**Instructions to follow:** Set down the records below unchanged, from the line that contains "Task: Sort Invitations issued descending" through the line that contains "pyautogui.click(x=959, y=305)", including both of those lines.

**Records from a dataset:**
---

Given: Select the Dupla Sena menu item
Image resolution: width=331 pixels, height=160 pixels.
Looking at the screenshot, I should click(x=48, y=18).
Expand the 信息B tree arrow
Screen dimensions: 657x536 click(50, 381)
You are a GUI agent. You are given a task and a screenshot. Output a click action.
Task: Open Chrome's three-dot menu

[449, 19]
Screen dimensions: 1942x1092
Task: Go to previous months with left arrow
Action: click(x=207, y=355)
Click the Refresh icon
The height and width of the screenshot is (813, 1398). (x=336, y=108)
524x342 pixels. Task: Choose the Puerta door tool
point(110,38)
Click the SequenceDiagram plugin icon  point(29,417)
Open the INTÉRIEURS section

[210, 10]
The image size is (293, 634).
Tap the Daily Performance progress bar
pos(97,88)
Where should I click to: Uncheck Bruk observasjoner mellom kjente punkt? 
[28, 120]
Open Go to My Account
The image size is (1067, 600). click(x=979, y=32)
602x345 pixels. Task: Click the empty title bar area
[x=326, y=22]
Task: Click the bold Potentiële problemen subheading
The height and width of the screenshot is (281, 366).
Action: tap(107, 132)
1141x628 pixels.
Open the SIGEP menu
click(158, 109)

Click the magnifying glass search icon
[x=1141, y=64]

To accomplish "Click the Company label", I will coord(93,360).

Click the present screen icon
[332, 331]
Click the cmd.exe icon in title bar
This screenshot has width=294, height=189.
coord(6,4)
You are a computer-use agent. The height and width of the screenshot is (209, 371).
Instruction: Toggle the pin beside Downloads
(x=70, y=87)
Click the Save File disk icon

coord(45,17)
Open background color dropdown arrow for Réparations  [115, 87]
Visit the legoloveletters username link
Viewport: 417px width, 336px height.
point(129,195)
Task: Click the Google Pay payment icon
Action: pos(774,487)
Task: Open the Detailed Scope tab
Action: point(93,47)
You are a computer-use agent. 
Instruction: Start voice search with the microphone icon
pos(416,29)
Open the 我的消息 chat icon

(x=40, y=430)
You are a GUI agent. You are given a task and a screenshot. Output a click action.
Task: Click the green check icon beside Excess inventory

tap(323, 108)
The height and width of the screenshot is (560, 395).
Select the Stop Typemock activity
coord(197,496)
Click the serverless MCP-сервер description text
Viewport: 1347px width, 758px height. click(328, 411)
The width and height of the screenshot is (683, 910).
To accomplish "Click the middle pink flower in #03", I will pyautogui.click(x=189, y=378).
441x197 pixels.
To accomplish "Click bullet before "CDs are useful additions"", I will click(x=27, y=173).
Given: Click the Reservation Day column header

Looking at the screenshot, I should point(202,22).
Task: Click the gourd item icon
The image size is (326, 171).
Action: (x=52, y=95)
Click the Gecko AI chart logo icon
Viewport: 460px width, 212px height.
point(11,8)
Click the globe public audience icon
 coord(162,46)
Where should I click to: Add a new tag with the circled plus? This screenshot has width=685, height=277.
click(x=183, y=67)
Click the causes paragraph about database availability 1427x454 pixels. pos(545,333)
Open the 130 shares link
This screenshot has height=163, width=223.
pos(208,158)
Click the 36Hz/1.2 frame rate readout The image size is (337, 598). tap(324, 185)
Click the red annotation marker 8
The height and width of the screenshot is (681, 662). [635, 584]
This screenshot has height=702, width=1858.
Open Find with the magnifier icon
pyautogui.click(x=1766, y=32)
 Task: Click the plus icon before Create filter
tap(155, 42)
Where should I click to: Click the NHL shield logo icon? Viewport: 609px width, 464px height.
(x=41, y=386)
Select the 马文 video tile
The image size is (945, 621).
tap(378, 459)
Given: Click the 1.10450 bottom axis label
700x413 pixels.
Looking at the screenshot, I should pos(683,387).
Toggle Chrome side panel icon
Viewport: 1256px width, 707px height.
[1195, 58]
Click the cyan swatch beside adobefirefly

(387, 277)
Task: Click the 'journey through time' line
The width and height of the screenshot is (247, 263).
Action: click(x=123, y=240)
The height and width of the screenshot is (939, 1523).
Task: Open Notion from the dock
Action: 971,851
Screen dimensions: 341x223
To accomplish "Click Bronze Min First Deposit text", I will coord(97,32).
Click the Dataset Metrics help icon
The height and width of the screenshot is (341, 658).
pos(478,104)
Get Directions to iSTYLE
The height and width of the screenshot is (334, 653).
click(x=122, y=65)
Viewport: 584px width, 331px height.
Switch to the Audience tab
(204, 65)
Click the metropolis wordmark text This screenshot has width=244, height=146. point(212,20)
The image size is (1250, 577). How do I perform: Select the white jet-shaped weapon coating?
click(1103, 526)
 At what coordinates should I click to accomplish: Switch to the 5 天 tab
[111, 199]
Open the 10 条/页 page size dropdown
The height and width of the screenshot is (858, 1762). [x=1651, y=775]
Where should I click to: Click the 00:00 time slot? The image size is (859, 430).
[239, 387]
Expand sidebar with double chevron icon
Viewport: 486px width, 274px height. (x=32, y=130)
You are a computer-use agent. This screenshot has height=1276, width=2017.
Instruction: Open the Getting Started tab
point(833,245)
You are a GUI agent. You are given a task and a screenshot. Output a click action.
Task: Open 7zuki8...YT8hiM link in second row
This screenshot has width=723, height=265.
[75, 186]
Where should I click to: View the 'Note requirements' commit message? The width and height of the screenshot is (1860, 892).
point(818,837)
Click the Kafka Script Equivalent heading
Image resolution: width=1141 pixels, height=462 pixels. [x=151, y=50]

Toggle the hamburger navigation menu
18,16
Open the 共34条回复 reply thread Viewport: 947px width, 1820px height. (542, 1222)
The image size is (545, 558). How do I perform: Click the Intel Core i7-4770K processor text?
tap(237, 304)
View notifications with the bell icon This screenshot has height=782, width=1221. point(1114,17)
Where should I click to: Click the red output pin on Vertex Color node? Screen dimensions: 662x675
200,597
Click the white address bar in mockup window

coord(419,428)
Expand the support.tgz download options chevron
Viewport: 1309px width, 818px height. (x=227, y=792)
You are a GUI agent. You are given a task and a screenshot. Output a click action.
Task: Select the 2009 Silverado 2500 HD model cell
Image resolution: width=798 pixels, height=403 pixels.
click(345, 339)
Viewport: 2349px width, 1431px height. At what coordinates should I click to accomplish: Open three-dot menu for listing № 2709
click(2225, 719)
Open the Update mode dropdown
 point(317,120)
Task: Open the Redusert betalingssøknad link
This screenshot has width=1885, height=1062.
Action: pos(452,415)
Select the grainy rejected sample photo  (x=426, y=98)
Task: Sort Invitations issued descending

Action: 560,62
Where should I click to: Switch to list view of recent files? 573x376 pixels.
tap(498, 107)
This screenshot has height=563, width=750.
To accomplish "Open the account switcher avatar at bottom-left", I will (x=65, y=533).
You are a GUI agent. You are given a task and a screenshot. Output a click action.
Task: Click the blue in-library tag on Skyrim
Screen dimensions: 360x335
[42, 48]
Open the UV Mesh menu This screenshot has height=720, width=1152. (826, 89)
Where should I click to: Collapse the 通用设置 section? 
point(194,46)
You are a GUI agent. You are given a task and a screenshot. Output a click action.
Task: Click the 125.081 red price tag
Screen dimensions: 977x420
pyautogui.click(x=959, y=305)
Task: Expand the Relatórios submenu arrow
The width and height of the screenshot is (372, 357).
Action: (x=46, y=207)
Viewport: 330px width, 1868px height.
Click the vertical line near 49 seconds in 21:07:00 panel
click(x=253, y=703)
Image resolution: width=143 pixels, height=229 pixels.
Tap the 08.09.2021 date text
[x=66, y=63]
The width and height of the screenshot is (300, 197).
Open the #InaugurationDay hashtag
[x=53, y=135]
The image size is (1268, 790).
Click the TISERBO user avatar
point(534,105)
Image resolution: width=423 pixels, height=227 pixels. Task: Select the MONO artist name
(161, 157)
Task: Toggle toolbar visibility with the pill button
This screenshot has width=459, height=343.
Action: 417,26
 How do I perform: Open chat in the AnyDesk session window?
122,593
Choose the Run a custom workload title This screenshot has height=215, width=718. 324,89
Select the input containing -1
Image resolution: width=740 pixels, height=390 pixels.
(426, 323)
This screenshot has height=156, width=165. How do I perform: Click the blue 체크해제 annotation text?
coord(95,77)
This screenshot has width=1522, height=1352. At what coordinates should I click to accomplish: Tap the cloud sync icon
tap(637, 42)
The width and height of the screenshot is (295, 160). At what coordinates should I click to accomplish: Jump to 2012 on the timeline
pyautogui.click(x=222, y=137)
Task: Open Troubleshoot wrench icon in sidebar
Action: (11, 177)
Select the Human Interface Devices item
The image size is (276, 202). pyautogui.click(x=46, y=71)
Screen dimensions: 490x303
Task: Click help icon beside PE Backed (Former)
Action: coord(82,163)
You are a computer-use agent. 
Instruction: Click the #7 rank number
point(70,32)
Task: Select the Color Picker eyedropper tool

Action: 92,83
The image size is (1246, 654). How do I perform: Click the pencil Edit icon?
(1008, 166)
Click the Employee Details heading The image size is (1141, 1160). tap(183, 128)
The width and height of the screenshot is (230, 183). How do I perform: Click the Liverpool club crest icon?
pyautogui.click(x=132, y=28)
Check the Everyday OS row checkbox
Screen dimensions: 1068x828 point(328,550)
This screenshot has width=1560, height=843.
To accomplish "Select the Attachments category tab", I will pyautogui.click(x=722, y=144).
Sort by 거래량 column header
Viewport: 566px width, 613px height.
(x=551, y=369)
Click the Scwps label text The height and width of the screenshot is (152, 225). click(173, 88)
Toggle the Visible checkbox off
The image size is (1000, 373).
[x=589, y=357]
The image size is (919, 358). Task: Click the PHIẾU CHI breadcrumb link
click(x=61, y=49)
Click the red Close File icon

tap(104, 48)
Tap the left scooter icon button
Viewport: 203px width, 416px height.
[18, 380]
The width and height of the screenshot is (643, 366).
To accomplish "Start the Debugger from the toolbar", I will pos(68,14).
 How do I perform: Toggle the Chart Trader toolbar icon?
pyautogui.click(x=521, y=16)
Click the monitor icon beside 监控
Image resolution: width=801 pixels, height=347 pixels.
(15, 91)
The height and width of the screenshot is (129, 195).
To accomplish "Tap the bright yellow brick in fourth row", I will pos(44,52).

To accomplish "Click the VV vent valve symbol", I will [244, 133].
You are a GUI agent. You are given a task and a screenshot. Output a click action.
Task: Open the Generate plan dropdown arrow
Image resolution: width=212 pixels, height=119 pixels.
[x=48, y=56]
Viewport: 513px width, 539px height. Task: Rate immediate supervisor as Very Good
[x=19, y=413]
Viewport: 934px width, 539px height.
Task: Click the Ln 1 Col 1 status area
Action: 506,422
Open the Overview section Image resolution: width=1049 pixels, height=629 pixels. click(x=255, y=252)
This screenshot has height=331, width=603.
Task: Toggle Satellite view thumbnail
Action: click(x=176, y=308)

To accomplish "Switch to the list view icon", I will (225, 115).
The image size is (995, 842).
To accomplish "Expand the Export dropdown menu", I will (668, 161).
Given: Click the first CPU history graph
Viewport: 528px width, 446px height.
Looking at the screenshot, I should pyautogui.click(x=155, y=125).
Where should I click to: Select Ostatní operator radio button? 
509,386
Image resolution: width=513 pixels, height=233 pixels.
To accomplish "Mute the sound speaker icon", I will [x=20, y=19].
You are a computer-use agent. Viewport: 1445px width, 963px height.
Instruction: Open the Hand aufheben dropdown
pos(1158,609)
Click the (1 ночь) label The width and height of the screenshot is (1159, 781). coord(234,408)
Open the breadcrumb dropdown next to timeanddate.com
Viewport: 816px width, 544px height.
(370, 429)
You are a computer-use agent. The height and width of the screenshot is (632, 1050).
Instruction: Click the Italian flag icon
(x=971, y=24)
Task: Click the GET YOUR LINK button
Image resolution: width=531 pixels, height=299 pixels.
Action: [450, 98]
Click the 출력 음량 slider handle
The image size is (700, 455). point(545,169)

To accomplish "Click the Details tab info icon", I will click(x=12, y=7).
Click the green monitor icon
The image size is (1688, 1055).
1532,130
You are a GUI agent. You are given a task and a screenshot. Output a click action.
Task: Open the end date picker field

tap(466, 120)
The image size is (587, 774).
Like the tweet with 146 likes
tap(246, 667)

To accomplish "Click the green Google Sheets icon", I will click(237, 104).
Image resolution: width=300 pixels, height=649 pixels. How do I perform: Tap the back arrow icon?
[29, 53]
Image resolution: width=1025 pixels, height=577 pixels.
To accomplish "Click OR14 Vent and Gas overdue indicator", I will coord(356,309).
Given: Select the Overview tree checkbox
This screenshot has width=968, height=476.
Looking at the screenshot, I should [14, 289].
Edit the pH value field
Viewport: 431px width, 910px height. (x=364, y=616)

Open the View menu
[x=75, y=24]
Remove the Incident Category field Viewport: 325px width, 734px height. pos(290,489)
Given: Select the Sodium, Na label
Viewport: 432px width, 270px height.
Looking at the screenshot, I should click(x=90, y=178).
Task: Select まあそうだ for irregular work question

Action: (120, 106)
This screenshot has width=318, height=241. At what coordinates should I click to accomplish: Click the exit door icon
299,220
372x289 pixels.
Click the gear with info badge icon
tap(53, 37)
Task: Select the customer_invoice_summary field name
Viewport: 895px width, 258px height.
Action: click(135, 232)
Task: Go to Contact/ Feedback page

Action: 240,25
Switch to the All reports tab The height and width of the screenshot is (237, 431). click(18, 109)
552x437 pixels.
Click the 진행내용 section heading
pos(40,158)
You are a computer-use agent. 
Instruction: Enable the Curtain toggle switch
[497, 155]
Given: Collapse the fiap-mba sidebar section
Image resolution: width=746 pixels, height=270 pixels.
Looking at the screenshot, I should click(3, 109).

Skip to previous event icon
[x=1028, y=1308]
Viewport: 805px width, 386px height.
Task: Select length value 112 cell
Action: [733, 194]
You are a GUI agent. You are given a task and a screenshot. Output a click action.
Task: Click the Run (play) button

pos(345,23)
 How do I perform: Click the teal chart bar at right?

---

**Answer to this exercise:**
Task: Sort Invitations issued descending

Action: 560,62
Where should I click to: Switch to list view of recent files? 573x376 pixels.
tap(498, 107)
This screenshot has height=563, width=750.
To accomplish "Open the account switcher avatar at bottom-left", I will (x=65, y=533).
You are a GUI agent. You are given a task and a screenshot. Output a click action.
Task: Click the blue in-library tag on Skyrim
Screen dimensions: 360x335
[42, 48]
Open the UV Mesh menu This screenshot has height=720, width=1152. (826, 89)
Where should I click to: Collapse the 通用设置 section? 
point(194,46)
You are a GUI agent. You are given a task and a screenshot. Output a click action.
Task: Click the 125.081 red price tag
Screen dimensions: 977x420
pyautogui.click(x=959, y=305)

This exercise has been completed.